_What needs to be done:_
Lines with "agent" in them are to be located in the listing below and copied.

START Dataset records

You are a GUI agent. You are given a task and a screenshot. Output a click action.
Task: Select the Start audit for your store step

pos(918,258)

END Dataset records
START Dataset records

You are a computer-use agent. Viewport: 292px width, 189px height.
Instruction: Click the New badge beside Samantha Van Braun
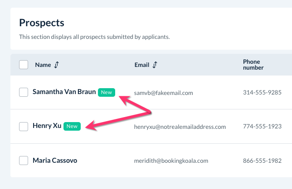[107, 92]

END Dataset records

_Expected output:_
You are a GUI agent. You are given a task and a screenshot. Output a click action.
You are a computer-use agent. Viewport: 292px width, 189px height.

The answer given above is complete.